Buscas de outrora, buscas de agora
Demon’s Souls é um título cheio de segredos, desafios e até mesmo sistemas que não são explicados pelo jogo. Dessa maneira, a conexão entre os jogadores para entender, decifrar e se ajudar foi essencial. Entender tanto detalhes da trama, quanto o sistema de tendência dependem razoavelmente de cooperação, de conversa e de busca de informação. Sem mudar nada de substancial no jogo no que diz respeito à mecânicas e sistemas, a Bluepoint resolve reeditar esse “senso de comunidade” a partir de uma situação inédita: uma nova porta apareceu em um dos estágios, e novos itens também começaram a cair de inimigos. Dessa forma, os jogadores que conseguiram ter acesso ao console em seus primeiros dias começaram a buscar a resolução desse segredo. Dizer qual a resolução e qual o “prêmio” é também cair em spoilers, mas é interessante ressaltar como essa singela “missão” paralela conseguiu recriar um pouco o senso de cooperação de frente a um jogo clássico do fim dos 2010.

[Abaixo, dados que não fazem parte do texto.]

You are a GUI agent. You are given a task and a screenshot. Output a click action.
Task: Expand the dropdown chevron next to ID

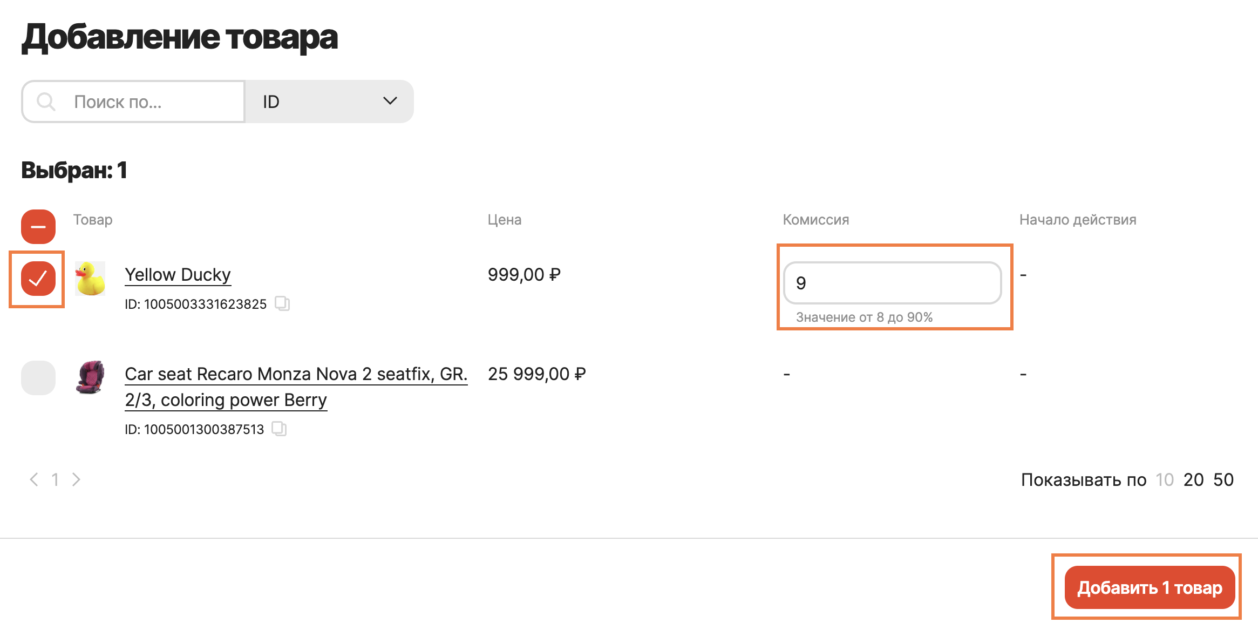click(390, 101)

Demon’s Souls agrada em sua nova roupagem
O remake traz Demon’s Souls para o campo do mostruário gráfico da nova máquina da Sony. Embora algumas decisões do ponto de vista da direção artística possam desagradar, o esmero visual é visível e o título está muito bonito. Do ponto de vista da jogabilidade, trata-se do mesmo jogo com melhorias e atualizações como os desejados 60 quadros por segundo, modo de fotografia – e consequente forma de pausar, e tempo de carregamento irrisório. É, sobretudo, o mesmo brilhante e clássico Demon’s Souls, com seus estágios desafiadores, sua proposta de compreensão do ambiente e dos obstáculos sendo resolvidos pelo jogador a partir de customizações e builds. Continua excelente em relação ao trabalho sonoro, e sobretudo quando pensamos em seus inteligentes e inovadores sistemas. Traz, ainda, batalhas empolgantes e inventivas contra chefes.